Samain Bare Aspen Moon
Full day yesterday. Up at 4:45 though Kep had nudged Kate awake earlier and she’d already fed the dogs. Wrote, ate breakfast, came back to the loft and filed all my open tabs in Evernote. That took a while since I’m still fiddling with Firefox Quantum, too, changing zoom levels, color preferences, customizing the tool bar. Got to the new workout from On the Move Fitness about 9:30. Finished, after icing my knee, at 11:00.
After dressing and collecting the keys, I headed out for emissions testing and picking up my Rigel bitten hearing aid. The first emission’s place, Mountain Emissions, only did diesel emissions, not clear from their facebook page, and was closed. So, onto to the place I used three years ago after transferring plates and title to Colorado. While on the way there a thought occurred to me, how did it take so long to catch the VW folks software scam? I mean, the vehicle puts out emissions from the tail pipe. They’re measured in emissions testing. WTF?

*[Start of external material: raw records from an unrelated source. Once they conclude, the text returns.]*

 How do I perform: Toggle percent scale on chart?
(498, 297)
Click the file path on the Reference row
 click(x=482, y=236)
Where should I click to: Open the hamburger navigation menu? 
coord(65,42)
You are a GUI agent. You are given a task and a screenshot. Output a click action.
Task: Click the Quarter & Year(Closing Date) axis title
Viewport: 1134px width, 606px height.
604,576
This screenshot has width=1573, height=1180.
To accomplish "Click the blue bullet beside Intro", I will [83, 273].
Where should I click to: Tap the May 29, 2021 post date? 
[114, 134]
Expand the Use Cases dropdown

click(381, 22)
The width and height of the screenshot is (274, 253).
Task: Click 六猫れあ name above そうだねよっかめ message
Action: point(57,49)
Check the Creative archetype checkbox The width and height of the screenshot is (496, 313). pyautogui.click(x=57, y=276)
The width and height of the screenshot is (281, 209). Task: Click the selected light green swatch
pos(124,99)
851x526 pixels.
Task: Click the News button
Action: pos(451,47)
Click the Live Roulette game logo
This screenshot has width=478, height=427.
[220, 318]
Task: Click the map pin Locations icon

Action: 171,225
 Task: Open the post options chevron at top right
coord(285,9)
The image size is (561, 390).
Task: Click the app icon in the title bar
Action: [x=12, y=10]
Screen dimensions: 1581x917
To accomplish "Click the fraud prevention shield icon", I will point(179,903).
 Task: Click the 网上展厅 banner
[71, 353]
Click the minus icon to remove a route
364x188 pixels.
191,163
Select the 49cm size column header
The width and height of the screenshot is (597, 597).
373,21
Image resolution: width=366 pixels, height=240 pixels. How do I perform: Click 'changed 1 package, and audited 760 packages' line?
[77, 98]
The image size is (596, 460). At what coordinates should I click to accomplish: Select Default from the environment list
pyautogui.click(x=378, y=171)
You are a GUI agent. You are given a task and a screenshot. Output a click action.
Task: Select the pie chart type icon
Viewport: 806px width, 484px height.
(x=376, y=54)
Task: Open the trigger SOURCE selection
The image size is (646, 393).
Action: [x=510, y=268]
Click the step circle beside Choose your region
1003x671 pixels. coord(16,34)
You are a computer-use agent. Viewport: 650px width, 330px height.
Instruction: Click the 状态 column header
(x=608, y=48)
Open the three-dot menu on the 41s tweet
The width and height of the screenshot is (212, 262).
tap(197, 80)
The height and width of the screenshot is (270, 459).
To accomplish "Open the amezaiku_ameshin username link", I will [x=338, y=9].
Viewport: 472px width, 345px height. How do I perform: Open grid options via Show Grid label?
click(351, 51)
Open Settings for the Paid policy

So I asked the technician. Turns out the specific tests at drive through testing facilities like the one I visited yesterday use a very specific algorithm, putting the car on rollers and then simulating different traffic conditions. The VW scam depended on the very specific, and standard, testing algorithm. They taught their cars to blow clean during the exact kind of testing done at state and county testing facilities.
The same technician, a loyal employee of his contracted emissions testing employer, said his company caught the cheaters at roadside testing. Not sure exactly who caught it though the suspicions were aroused in California. In roadside testing, IRL rather than in a calibrated testing facility, the tests were not predictable and some diesels began to fail. An odd, odd circumstance. Makes me wonder how much similar mendacity there is in the corporate world.
The Rav4 passed, by the way.
After the emissions testing, it was over to Hearing Rehab Associates to pick up my repaired hearing aid. I’ve been without it a week. Thanks, Rigel. Closed for lunch. So, I went across the street to a sushi place and had ramen plus salmon sashimi.
Picked up my now undented hearing aid. It looked shiny and new. When I put it in my ear, its sound quality was better thanks to a new speaker and a new microphone. On the way back to the mountains, all this was in Littleton, a southern burb, gas for the car at Valero.
Nap-ish. Kate made a pasta dish with chard, yummy, for the Beth Evergreen potluck. A Hanukkah shabbat service. We all brought our family menorahs with four candles, put them on one table and lit them. Rabbi Jamie lit the much larger Synagogue menorah. We sang songs, including dreidel, dreidel, dreidel, I made it out of clay and others unfamiliar to me. There were tables in the sanctuary and we ate the meal there.
Finally, home. A long day.

I also recalled yesterday that I’ve had this end of year let down often. When I worked for the Presbytery, I noticed that no congregation wanted a church executive around during the run up to Christmas and the week after, through New Year’s. This may have been a post-school rationalization to give myself a winter break. Whatever it was I think the pattern is probably there, triggered this time by the end of kabbalah.
After writing the post below, about slowing down, I realized I need a vacation. Time off. A break. A pause. I need to vacate the life I love for just a bit, to clear out the schmuz in my pistons. Confess I don’t know how to do that right now. Money. Visitors. Holidays. I’m considering how to do it.
Afterward, kabbalah. Three presentations. One on the idea of the holy of holies. The temple looms large in Jewish thought, in many, many ways. One on the link between the ten sefirot and a Japanese inspired version of Chinese medicine, acupressure. One on the surprisingly pervasive influence of the kabbalists in the shabbat service. All were, in their own way, interesting. Having to come up with a presentation did cement the learning for each of us, that was clear. And, they led to interesting speculations.


The great wheel has turned again, moving Orion further down the southwestern horizon in the early morning. The air is cooler here. A Beth Evergreen friend, Alan, came in to the kabbalah class and announced, “Winter is really here. It’s so cold outside!” It was 22. Now in my fourth winter season here I’ve stopped commenting.
Those -40 degree nights at Valhelga during one Woolly retreat. Working out on my snowshoes in the woods behind the library in Anoka, -20 degrees. The moments of -50 degree wind chill. Days with the temperature below zero, many days in a row. Minnesota. Not a lot of snow, but pretty damned cold.